## Task list
1. Please list every group of autoantibodies that the comprehensive review, as described in the post-COVID autoantibody passage, examined in COVID-19 convalescents.
2. Condense the paragraph of the post-COVID autoantibody passage that begins "The persistent nature of post-COVID symptoms" into a bulleted list that keeps its main facts.

Passage shown Start Marker

The persistent nature of post-COVID symptoms has become a subject of concern in current discussions in the medical field. Among the multifaceted factors explaining its prolonged nature, emerging evidence suggests that long-lasting presence of autoantibodies may underpin the persistent symptomatology observed in these patients (78). Autoantibodies, acknowledged for their role in dysregulated immune response directed at self-antigens, have been proposed as responsible for prolonged inflammation and multisystemic manifestations seen at a post-COVID-19 phase (9, 10). Understanding the role and presence of these autoantibodies becomes essential for the development of targeted diagnostic procedures and therapeutic interventions to further improve patient outcomes (11). Current literature has predominantly concentrated on the presence of some autoantibodies particularly on G-protein coupled receptor (GPCR), and renin-angiotensin system autoantibodies, in individuals with post-COVID-19 condition (12). A comprehensive review has examined the spectrum of autoantibodies present in COVID-19 convalescents including anti-interferon antibodies, autoantibodies targeting the components of the cardiovascular system (including anti-cardiolipin, anti-lipoprotein A-1, and β2-glycoprotein autoantibody), thyroid autoantibodies (e.g., anti-thyroglobulin and anti-thyroid peroxidase), rheumatic disease associated autoantibodies (such as cyclic citrullinated peptide autoantibody or Rheumatoid factor antibody), GPCR autoantibodies, and other (e.g., anti‐SUMO1‐DHX35, and anti-calprotectin). These autoantibodies hold the potential to contribute to certain symptoms observed in individuals with post-COVID-19 syndrome (13). To the best of our knowledge, no previous review has systematically examined the persistence of these autoantibodies in serum/plasma samples in people experiencing lingering post- COVID symptoms. This review aimed to identify, appraise, and synthesize current evidence on the presence of autoantibodies in patients with post-COVID-19 condition.

Passage shown End Marker
Listed entries Start Marker

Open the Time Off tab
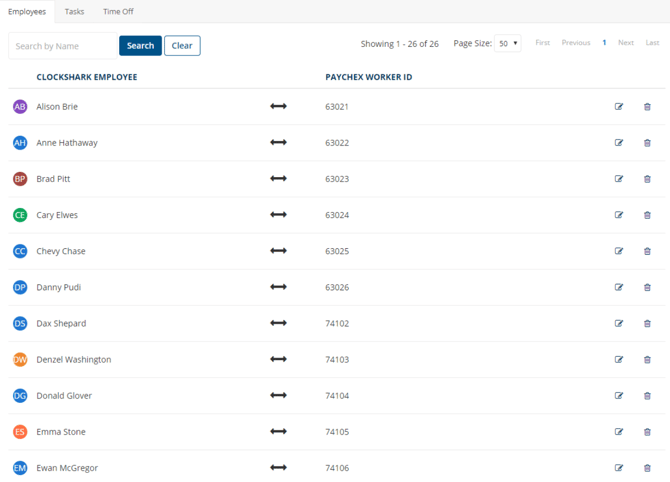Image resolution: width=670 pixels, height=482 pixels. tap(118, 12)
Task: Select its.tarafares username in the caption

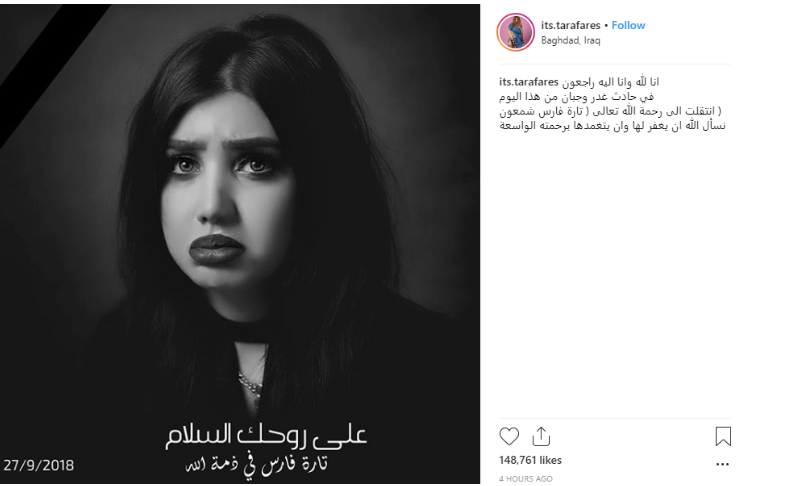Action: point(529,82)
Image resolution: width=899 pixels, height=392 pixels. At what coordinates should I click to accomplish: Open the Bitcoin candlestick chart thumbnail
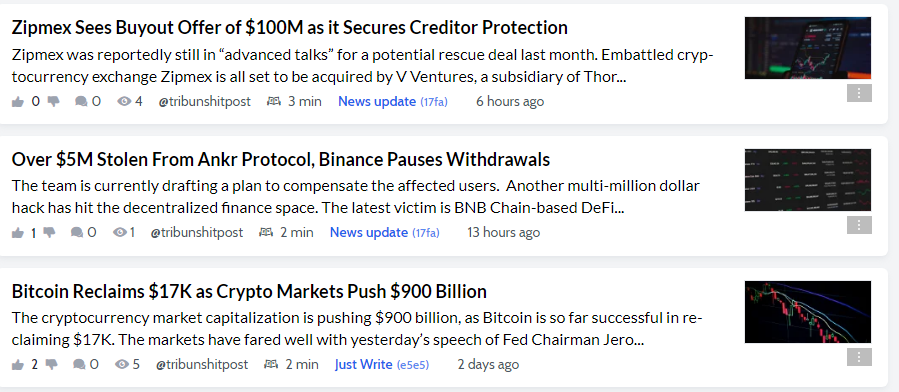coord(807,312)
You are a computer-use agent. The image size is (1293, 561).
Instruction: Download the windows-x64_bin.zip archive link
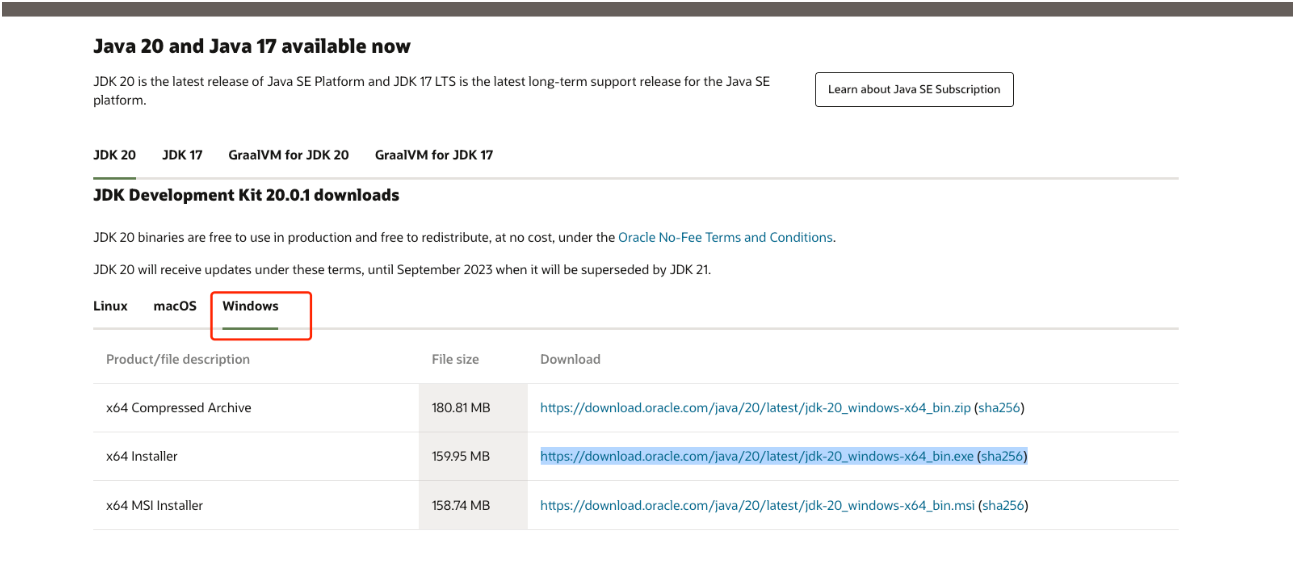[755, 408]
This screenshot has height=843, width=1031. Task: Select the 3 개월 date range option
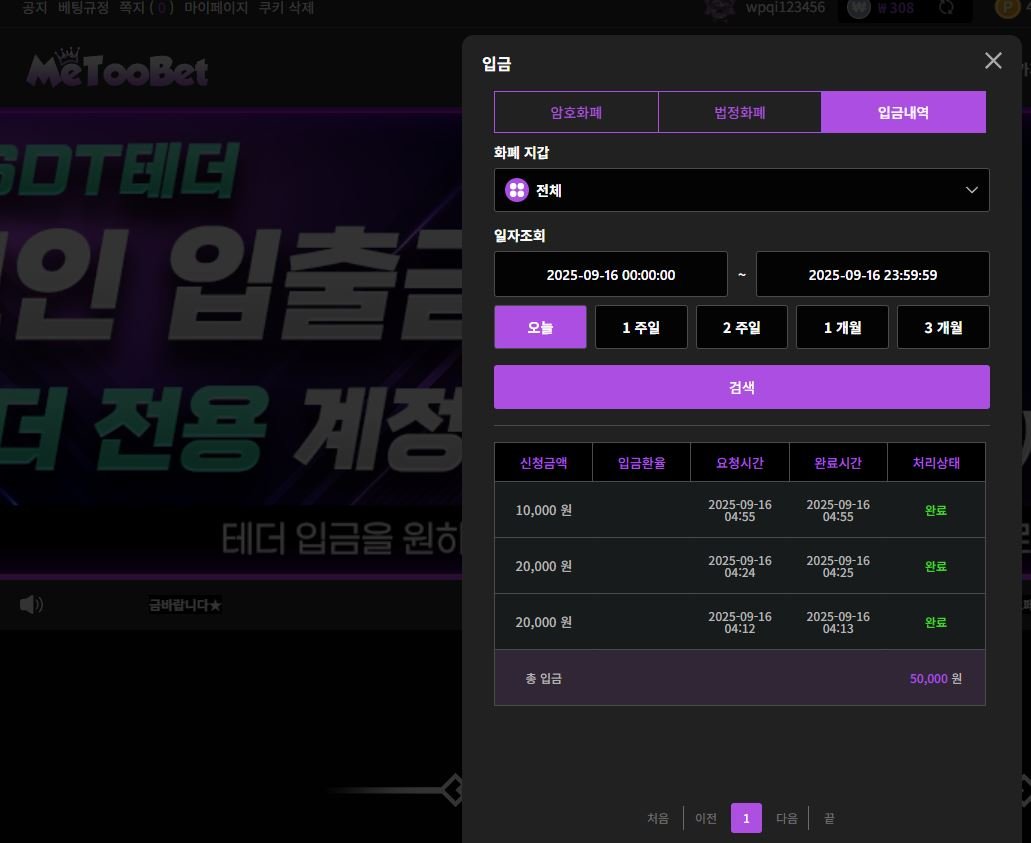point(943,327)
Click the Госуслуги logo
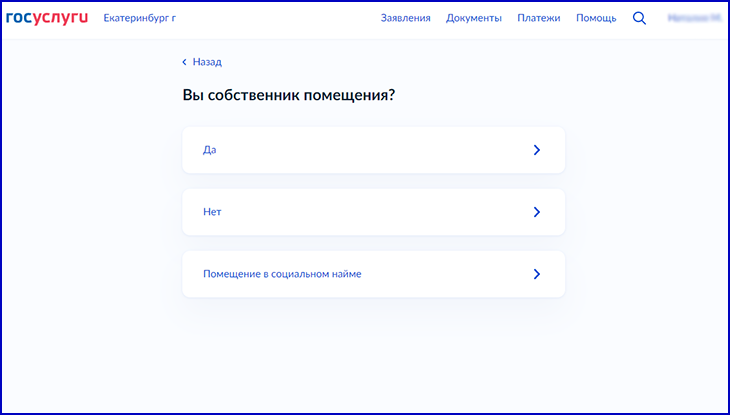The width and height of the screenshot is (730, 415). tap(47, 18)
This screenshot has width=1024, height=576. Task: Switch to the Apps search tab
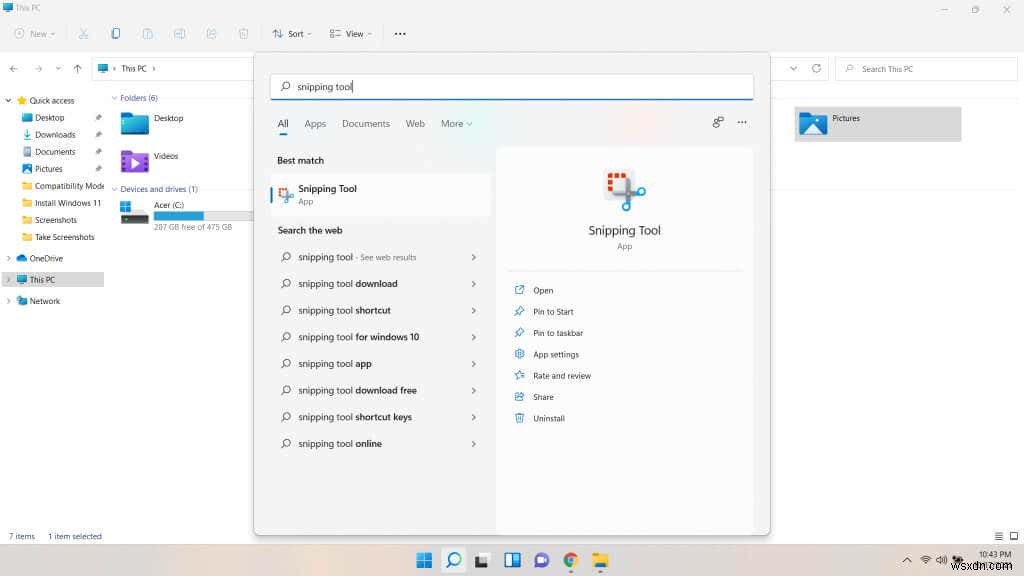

Listed entries End Marker

## Answers by item number
1.
- Anti-interferon antibodies
- Autoantibodies targeting components of the cardiovascular system (anti-cardiolipin, anti-lipoprotein A-1, and β2-glycoprotein autoantibody)
- Thyroid autoantibodies (e.g., anti-thyroglobulin and anti-thyroid peroxidase)
- Rheumatic disease associated autoantibodies (such as cyclic citrullinated peptide autoantibody or Rheumatoid factor antibody)
- GPCR autoantibodies
- Other autoantibodies (e.g., anti-SUMO1-DHX35 and anti-calprotectin)

2.
- Emerging evidence suggests that autoantibodies lasting a long time may underlie persistent post-COVID symptoms.
- Autoantibodies drive a dysregulated immune response against self-antigens. They have been proposed as the cause of prolonged inflammation and multisystemic manifestations after COVID-19.
- Understanding these autoantibodies is essential for developing targeted diagnostics and therapies.
- Most literature has focused on GPCR and renin-angiotensin system autoantibodies in people with post-COVID-19 condition.
- A comprehensive review covered a wider range in COVID-19 convalescents: anti-interferon, cardiovascular, thyroid, rheumatic disease associated, GPCR, and other autoantibodies. These may contribute to certain post-COVID-19 symptoms.
- No previous review had systematically examined whether these autoantibodies persist in serum/plasma of people with lingering post-COVID symptoms.
- This review aimed to identify, appraise, and synthesize evidence on autoantibodies in patients with post-COVID-19 condition.